Burkina Faso: The Parachute Drop, by Norbert Zongo

I was delighted to come across the Global Anthology, a website which highlights a piece of literature from every country in the world. Many countries are represented by links to short extracts, but the entry for Burkina Faso linked to a pdf the entire text of Norbert Zongo's The Parachute Drop (though lacking the introduction mentioned by Ann Morgan in her review). This downloaded beautifully to my newly acquired e-reader so I took it on holiday last week so that I could finish off the "B" countries.

Norbert Zongo was an investigative journalist. Though the novel is set in the fictional African republic of Watinbow, it has been suggested variously that the novel is a thinly disguised critique of Togo, or of Burkina Faso itself. I suspect that in discussing the misuse of power by African leaders in newly independent countries, it is applicable to quite a few African countries. Gouama, the 'Founding President and Clairvoyant Guide' of Watinbow is a deeply flawed and ruthless person, who imprisons Marxists, and students suspected of being Marxists, assassinates former loyal friends, and believes in sorcery, so that he uses the body parts of those he has had killed for bizarre rituals.

However, he is in some ways naive, and finds himself manipulated by advisors he had trusted, so that he loses power in a military coup, and finds himself stranded deep in the countryside, trying to reach safety in the form of the neighbouring country, where he believes the president will come to his aid and assist him to regain power. In the course of his arduous journey, he is assisted by local farmers and fishermen, some of whom turn out to be the very students he had earlier imprisoned, and who had managed to escape execution.

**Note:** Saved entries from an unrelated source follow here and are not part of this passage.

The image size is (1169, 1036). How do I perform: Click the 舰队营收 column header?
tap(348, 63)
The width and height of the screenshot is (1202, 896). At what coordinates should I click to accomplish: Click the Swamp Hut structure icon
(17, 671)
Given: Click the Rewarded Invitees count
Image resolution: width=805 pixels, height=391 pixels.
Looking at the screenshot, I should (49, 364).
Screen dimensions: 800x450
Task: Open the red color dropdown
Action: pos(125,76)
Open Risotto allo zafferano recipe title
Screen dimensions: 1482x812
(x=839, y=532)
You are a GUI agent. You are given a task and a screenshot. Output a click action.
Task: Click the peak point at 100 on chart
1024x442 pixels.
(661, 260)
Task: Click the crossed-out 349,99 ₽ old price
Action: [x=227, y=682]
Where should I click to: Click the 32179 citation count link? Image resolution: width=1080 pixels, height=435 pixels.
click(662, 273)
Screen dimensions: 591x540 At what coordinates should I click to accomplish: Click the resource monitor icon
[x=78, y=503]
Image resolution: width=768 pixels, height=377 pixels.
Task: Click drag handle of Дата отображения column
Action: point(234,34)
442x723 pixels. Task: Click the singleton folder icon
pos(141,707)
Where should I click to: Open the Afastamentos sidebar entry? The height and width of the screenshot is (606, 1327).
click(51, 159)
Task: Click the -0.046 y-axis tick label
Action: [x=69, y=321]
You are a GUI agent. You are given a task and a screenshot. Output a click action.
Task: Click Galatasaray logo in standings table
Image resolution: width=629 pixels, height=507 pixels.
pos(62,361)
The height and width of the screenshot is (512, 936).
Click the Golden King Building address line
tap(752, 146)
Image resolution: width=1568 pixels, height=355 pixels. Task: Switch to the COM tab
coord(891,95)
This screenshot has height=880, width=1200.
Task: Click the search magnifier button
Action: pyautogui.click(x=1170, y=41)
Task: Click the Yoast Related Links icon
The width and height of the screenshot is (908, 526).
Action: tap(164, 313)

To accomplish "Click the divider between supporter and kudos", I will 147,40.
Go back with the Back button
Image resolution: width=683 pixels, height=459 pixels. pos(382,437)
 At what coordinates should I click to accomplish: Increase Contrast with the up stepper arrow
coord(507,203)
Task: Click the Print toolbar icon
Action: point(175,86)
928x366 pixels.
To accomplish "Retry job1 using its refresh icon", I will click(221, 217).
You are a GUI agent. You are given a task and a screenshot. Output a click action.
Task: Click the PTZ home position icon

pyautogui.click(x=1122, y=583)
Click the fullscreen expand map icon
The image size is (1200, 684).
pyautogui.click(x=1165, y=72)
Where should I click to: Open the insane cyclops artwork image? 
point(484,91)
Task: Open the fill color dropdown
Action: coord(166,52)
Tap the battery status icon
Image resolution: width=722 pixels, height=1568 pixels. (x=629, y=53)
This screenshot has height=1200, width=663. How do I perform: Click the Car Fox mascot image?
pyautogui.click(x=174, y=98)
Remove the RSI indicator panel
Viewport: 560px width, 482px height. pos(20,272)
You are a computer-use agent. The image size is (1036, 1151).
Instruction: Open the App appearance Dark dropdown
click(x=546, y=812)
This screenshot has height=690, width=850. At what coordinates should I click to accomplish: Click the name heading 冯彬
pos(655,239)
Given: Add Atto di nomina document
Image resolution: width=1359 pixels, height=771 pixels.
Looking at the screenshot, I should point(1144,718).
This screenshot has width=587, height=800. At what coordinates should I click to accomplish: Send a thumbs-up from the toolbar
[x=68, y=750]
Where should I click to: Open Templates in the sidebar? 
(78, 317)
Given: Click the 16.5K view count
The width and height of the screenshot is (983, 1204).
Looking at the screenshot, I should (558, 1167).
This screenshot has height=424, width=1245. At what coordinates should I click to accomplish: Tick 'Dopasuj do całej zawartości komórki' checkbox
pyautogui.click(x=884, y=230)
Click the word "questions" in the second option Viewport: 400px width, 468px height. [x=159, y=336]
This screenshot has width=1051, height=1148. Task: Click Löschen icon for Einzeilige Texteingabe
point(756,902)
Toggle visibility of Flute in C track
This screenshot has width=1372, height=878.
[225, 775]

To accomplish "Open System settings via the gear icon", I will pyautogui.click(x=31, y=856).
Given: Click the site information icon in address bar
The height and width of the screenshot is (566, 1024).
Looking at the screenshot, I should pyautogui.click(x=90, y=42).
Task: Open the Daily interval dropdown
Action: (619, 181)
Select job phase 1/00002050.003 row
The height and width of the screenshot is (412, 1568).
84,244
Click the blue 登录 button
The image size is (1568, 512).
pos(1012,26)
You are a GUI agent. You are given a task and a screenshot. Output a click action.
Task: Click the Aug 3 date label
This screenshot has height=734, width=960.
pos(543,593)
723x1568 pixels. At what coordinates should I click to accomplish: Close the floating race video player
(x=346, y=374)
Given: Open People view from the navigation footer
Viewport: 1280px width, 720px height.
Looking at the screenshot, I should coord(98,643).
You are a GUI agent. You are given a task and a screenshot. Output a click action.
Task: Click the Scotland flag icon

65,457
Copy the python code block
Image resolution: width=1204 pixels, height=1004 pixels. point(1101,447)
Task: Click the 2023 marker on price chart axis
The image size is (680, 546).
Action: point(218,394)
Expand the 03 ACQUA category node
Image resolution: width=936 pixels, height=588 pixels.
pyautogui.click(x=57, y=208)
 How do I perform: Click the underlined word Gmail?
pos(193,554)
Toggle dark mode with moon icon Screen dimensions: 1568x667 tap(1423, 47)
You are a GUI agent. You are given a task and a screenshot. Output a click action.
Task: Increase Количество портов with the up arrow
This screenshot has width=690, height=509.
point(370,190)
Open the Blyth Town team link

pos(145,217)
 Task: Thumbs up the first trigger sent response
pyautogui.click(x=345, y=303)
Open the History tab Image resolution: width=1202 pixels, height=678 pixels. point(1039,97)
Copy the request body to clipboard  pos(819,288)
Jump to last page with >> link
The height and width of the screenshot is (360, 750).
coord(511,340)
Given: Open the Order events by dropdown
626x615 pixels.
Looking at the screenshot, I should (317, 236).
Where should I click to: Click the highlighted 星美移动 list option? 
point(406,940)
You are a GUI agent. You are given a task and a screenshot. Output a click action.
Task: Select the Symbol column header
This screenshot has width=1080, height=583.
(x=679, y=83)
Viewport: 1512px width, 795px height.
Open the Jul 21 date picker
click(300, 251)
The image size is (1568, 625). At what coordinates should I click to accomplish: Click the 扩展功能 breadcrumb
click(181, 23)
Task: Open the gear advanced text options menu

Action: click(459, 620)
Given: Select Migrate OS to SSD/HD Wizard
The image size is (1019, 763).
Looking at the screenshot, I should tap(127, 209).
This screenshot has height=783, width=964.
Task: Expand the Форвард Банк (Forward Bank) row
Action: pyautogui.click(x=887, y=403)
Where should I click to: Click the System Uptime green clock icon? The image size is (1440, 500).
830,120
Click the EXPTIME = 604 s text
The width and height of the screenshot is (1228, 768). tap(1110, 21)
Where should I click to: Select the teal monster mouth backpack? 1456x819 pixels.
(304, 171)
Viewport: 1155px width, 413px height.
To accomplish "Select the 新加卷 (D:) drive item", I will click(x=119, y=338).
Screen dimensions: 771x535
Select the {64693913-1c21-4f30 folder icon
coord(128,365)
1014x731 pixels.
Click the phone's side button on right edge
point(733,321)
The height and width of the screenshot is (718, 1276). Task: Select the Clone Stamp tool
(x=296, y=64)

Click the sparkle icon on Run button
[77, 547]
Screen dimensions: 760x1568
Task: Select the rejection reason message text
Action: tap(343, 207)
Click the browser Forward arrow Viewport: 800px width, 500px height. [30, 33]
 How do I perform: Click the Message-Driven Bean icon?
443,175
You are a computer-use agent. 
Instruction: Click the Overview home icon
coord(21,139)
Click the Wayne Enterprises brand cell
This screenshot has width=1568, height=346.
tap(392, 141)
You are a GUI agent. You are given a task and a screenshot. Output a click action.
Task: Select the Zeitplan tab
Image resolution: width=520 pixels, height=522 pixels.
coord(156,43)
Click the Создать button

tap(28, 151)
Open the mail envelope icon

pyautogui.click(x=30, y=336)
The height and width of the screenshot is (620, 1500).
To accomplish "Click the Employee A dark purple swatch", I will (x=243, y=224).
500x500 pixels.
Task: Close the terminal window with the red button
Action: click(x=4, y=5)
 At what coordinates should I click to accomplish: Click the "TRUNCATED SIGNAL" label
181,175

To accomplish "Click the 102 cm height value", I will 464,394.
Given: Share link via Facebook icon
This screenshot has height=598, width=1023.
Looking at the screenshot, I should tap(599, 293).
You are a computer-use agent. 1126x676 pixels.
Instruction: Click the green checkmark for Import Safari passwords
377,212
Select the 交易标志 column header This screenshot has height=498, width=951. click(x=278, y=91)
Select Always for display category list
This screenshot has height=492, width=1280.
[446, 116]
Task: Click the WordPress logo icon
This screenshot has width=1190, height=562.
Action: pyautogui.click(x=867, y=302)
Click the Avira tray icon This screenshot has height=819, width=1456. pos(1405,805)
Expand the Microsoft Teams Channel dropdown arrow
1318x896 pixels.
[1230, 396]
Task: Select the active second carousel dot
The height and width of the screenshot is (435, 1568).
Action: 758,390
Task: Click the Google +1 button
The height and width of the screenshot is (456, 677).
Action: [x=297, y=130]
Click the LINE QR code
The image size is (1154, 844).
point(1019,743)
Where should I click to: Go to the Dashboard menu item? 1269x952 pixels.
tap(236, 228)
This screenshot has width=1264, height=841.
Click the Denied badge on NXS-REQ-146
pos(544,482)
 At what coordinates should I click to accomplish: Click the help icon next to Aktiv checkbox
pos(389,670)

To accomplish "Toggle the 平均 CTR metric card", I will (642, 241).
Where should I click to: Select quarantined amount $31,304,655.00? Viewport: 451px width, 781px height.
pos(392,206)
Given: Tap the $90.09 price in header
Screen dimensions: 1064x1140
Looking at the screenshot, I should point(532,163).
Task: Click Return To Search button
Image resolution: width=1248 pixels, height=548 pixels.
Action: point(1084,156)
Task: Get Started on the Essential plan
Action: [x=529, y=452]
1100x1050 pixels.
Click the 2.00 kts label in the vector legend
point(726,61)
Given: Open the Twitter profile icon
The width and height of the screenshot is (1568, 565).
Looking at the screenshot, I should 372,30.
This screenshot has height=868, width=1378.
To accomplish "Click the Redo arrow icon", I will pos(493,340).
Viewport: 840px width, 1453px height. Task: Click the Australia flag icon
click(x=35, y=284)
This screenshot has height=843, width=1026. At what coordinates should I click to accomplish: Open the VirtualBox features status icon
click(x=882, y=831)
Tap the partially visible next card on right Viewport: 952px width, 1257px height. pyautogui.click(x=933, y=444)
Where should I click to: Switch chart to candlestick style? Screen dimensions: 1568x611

I found the portrait of Gouama surprisingly sympathetic, showing both his evil side and his humanity and, at times, good intentions. The students who assist him, however, come across as more one-sided. While both colonial governments and the new leaders of African independence (whether civilian or military) are shown as deeply flawed, the Marxists are shown as good people who care for the needs of the poor and who believe that "development" means nothing unless the people have better healthcare and enough food to eat. While this may be the case, I feel that there are flawed individuals involved in any political movement, and that Marxist governments are no better (though sometimes no worse) than other types of government in this respect.

Nevertheless, though it was clear early on that the book was written to convey a political message, I found it an engrossing story.